South Africa unrest: We are not a failed state, but a failed global system
South Africa encapsulates global inequalities – and the kinds of tumult we’ll see more and more of worldwide – inside national borders.
South Africa is in a tough spot at the moment and it’s frightening to see a system that already feels so fragile begin to implode. Over the past week, we’ve witnessed plunder and the destruction of property on a scale not experienced before. These actions were supposedly triggered by protests following the imprisonment of former president Jacob Zuma, but there remain many unanswered questions as to what was at play to ignite the fuse.
This is the reality of living in a country that encapsulates global inequalities inside national borders. What we see here has relevance and resonance far beyond our own shores.
Inequality in South Africa is amongst the highest in the world. So is unemployment, especially for those under 25. This is the same generation of people who see through their cellphones everything they cannot have and will likely never have but has been promised of the post-apartheid world. But of course we are not post-apartheid in a global sense, and even locally it is far more complicated.
South Africa is reeling from COVID-19. In the middle of a very cold winter, we are also in our third wave. Almost all of us have lost friends and loved ones to the virus, while many jobs have been temporarily or permanently removed from the employment ecosystem. Millions of our citizens fed their families on social security grants. Initially a special Covid-19 grant was provided that gave R350/month ($24) to all those with no other income. Stretched over a month, that is well below the international poverty line and on the absolute brink of physical survival, and the support was not extended after April, just when the third wave began to hit.
Wealthier countries have managed to vaccinate, but we are only just beginning in earnest, so many people are sick, frightened, hungry, and despairing, and rightly so because from here the future does look very bleak. On a collapsing planet, what is our place? Faced with the advances of technology and ever-shortening global supply chains which are rapidly transforming production systems, how will we ever create the necessary jobs? How will we sustain lives and livelihoods at scale and in a way that recognises the unique right of each person to self-determination?
We are at a breaking point across the board, and though the acts of looting and wanton destruction we have seen are utterly horrifying, it does not take too great a leap of imagination and compassion to understand them. More and more, as a planet, this is what we will be facing in the coming years.
Most readers outside South Africa will see the videos of looting and violence and the military coming in to respond. You will see the mob at its worst and the country on its knees, and you will grieve Mandela’s dream. What I ask you to remember is that all stories are nuanced, and here too, there are many sides to the narrative. All around the country, people have come together to protect what they value, and they will do so more and more in the coming days in remarkable deference to democracy and the public good.

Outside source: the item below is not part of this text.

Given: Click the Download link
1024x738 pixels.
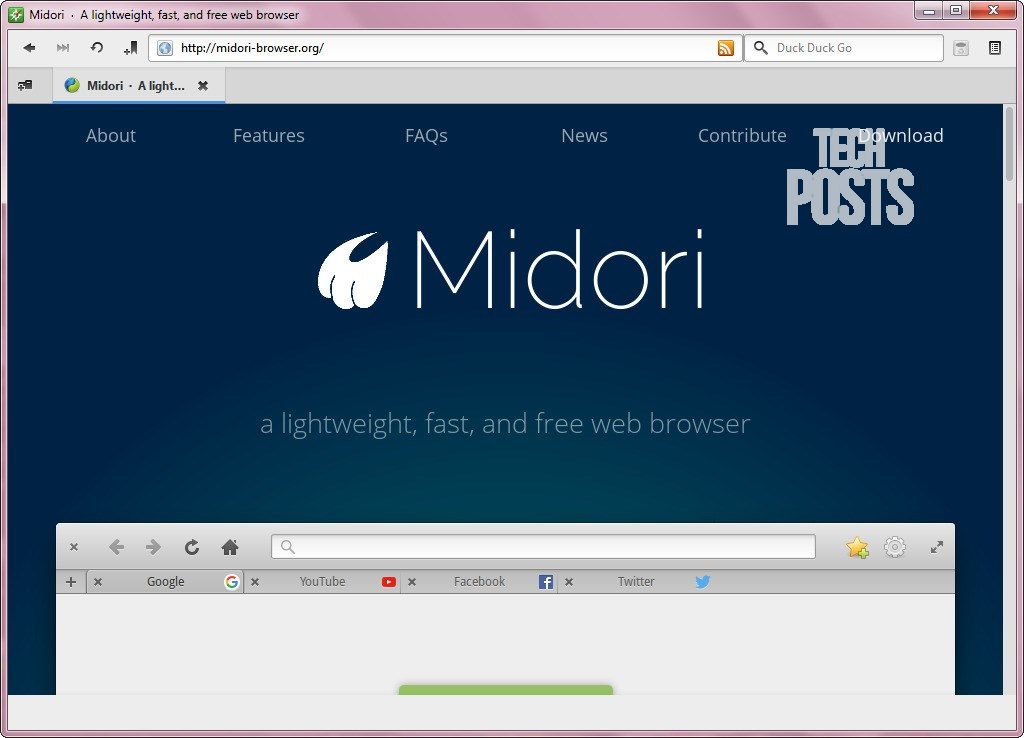Looking at the screenshot, I should (901, 135).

The taxi industry, which is often at the heart of social unrest, has stood on the side of public protection and explicitly called for the protection of both lives and livelihoods. Businesses, government, civil society and community organisations are working together closely and will work together more. Thousands of people have already cleaned up the destruction that others have wrought.
In some communities, looters have been made to return the goods by local leadership. In others, food has been kept but everything else taken back. In every household, decisions are being made: to join in, to respond with rage and fear, or to find the best of ourselves and to act with the humanity that also defines this nation.
We have seen the worst of who we are, but in the coming weeks, we will also see the best. Kindness does not lend itself to viral videos and international headlines, but if it weren’t for that care and the million micro-kindnesses that are also being enacted, we would suffer so much more. We hope our political leadership rises to the challenge and guides us through – we trust that they will, but they might not, and we could become a little more broken than we already are.
Living in a suburb of Cape Town gives one a particularly curious perspective on South Africa. It is both the same and very different to living abroad: the same because the level of privilege and personal bodily comfort is roughly equivalent, and different because unlike those who have national borders between them, there are only a few blocks between those who have full fridges and those who have no fridges at all.
But this is how capitalism works in the world, and until we come up with new systems of distribution at a global scale it is what we must live through with frankness and a recognition of what is at stake. The lenses go in all directions: everyone can see both ways, and poor countries cannot accept rich countries’ behaviour any more than poor South Africans can accept a system that benefits some at the expense of the many. COVID-19 has simply thrown this into stark relief.
Can we overcome the crisis of imagination that has meant most of us accept what is, or can we use this as an opportunity to think freshly about what the world should actually be? We in South Africa have been through these moments before. As before, we will get through. My hope is that those far away at least try to see the nuance in the narrative: we are not a failed state, but a failed global system – South Africa just clarifies what is actually going on.